Ontario cash helps Hamilton move on transit
$3m in provincial study funding will focus on logistics of James-Upper James corridor
By Dana Brown
(Published in the Hamilton Spectator on April 3, 2009.)
A $3-million infusion of transit cash is a "strong indication" the province understands the needs of Hamilton, says Mayor Fred Eisenberger.
The funds are slated to help the city push forward on two proposed rapid transit lines, one on the King-Main corridor and the other on the James-Upper James corridor.
"We are clearly positioning ourselves to be part of the ... $11.5-billion Move Ontario funding envelope" that still has $2.5-billion in it, Eisenberger said. Hamilton's two projects are estimated to cost $1 billion.
The new $3 million is part of $9 billion in transit funding announced earlier this week by Premier Dalton McGuinty.
The lion's share of the pot, $7.2 billion, went to projects in Toronto, which are closer to starting construction than either of Hamilton's rapid transit lines. Another $1.4 billion was allocated to York Region, north of Toronto.
Bob Nichols, a spokesperson for the Ministry of Transportation, said in an e-mail that Hamilton received the money to do work that will help it determine the potential for rapid transit, either light rail - which council favours - or buses. The money will help finalize plans for the corridors, he said.
"Decisions on future transit infrastructure funding will be made through the province's capital planning process and in the context of (the) Metrolinx regional transportation plan," Nichols said.
Eisenberger said the amount of cash the city got is "consistent with the way we've positioned our interests ... fully understanding that projects that are ready to go should go."
To date, Hamilton has focused the bulk of its work on the King-Main line, which is ready to be constructed first.

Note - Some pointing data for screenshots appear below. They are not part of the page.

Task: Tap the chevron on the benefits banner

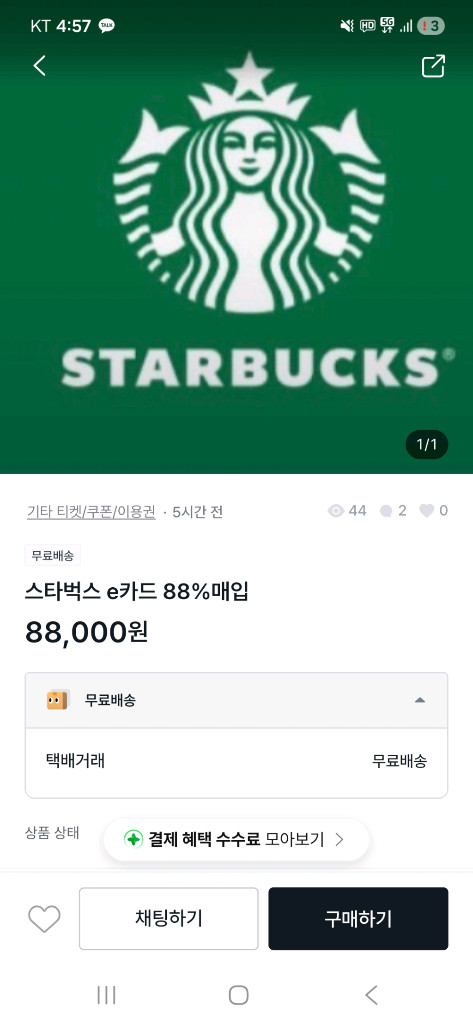Action: pos(339,839)
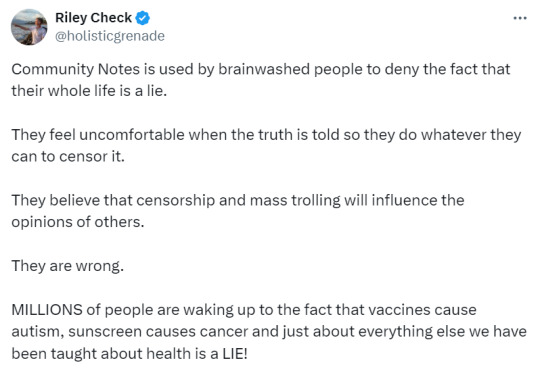Click the sentence 'They are wrong.'
540x369 pixels.
(68, 266)
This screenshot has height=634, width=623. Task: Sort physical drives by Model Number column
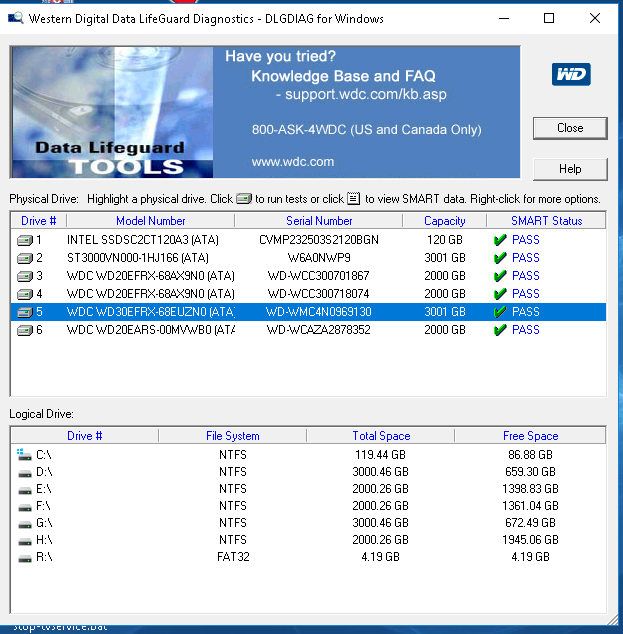150,221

That proposal is now undergoing an analysis by the regional transportation body Metrolinx, which needs to give the thumbs-up before the line moves ahead.

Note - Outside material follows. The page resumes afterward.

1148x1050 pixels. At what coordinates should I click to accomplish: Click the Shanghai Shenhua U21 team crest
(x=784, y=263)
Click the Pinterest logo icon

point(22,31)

Jill Stephen, director of strategic and environmental planning with the city, said the new funds will help with background work on the trickier James-Upper James corridor.
That work needs to be done before the project can be evaluated by Metrolinx.

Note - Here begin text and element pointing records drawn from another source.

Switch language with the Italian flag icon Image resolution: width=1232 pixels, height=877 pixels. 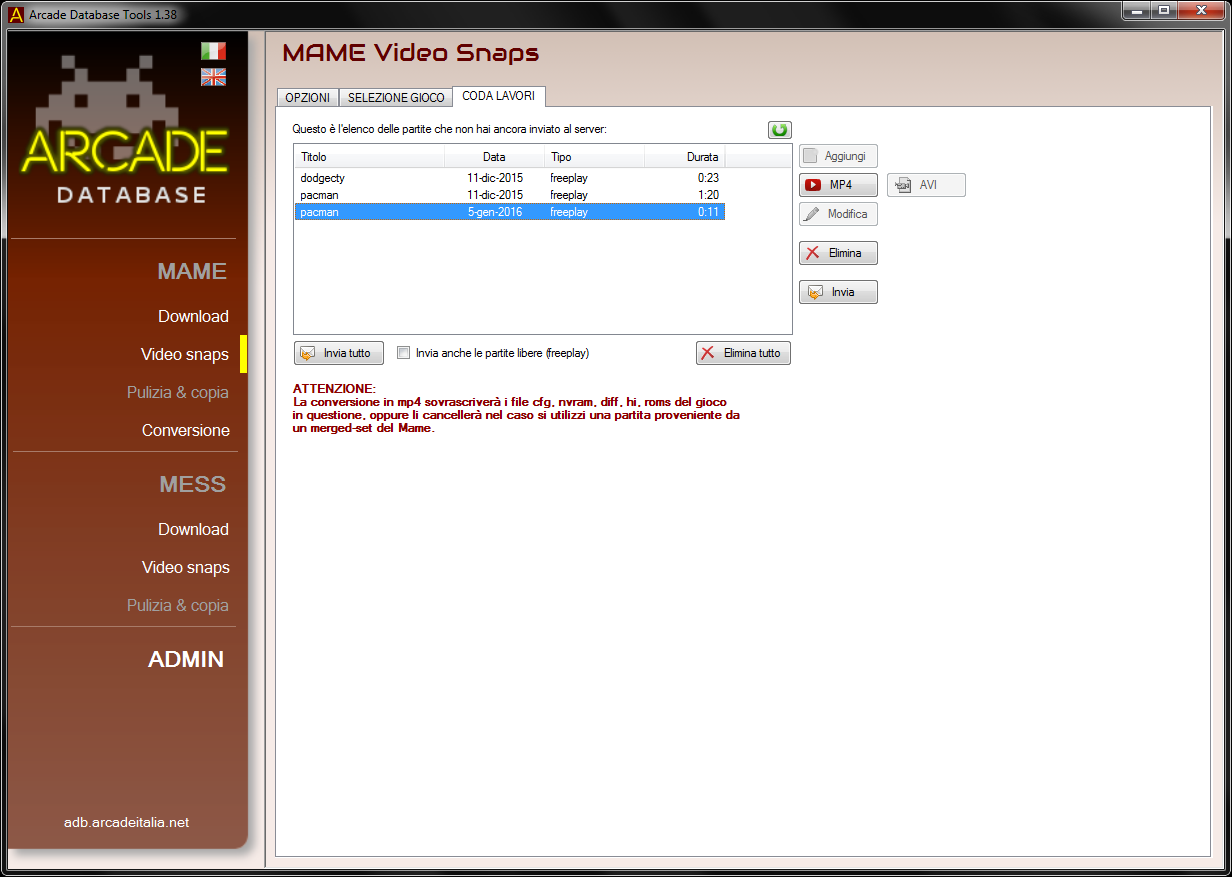pos(213,51)
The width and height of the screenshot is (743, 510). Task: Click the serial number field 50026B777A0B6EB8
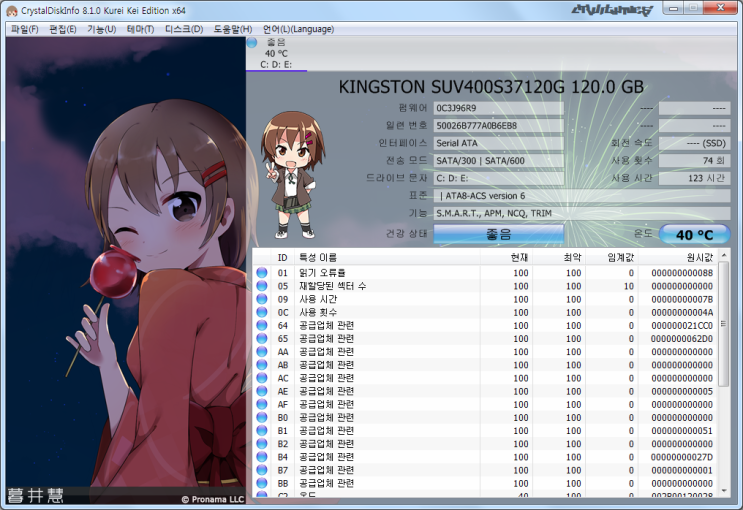(497, 126)
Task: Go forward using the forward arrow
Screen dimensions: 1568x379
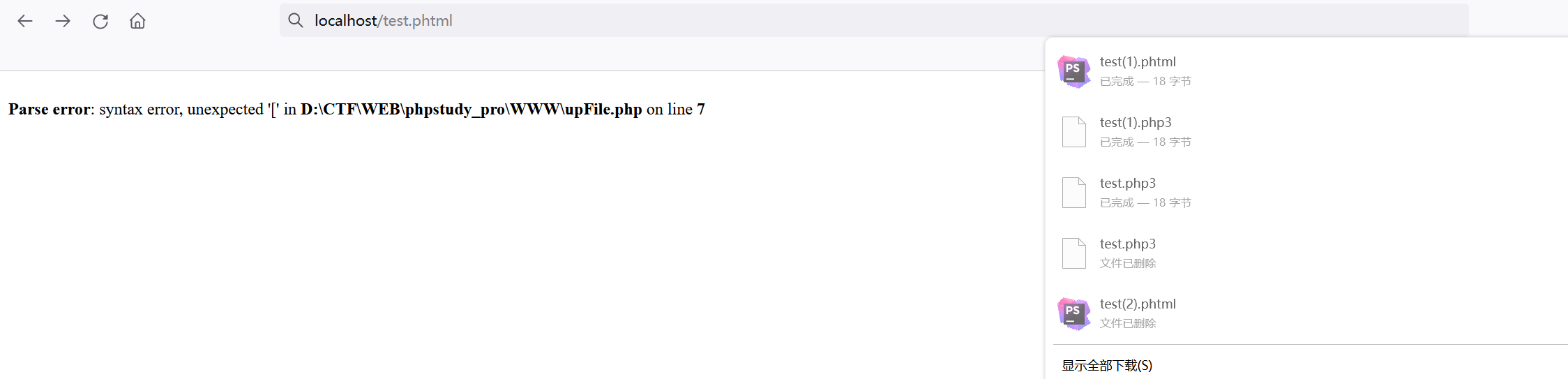Action: click(x=63, y=21)
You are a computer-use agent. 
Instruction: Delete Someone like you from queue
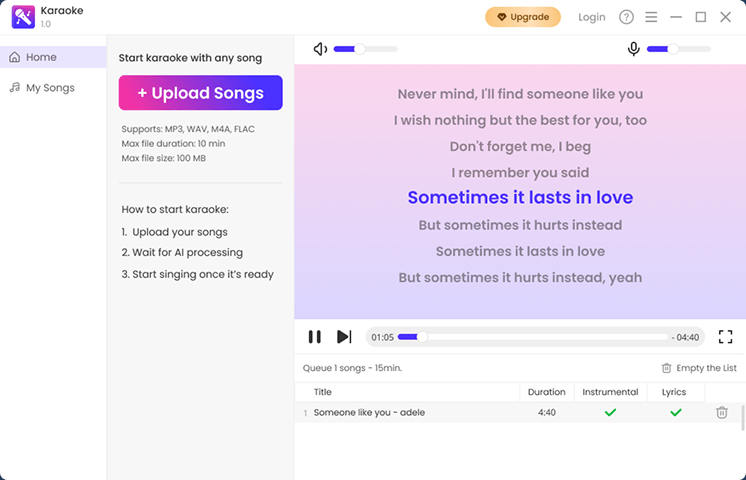pos(721,412)
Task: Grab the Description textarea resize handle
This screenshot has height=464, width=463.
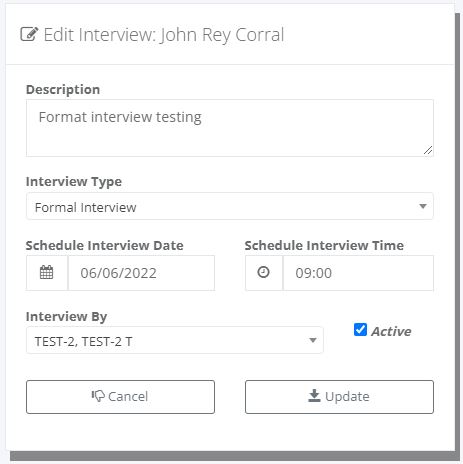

"The escarpment provides a bit of a challenge for getting up and down, and the B-line (King-Main) is relatively flat," she said.
"So we want to make sure that we look at the lines together to see how we can co-ordinate all of the efforts."
Stephen said about $600,000 has been spent for work on the King-Main line.
Nicholas Kevlahan, spokesperson for Hamilton Light Rail, a residents' group advocating for light rail transit (LRT), said the cash from the province is a good sign.
"I think the fact that they're giving the city this amount of money when they know the city's pushing for LRT is a positive sign," he said.
City staff are planning to hold public information sessions in June to provide citizens with an update.
The Metrolinx board will make a decision on the city's King-Main line in July.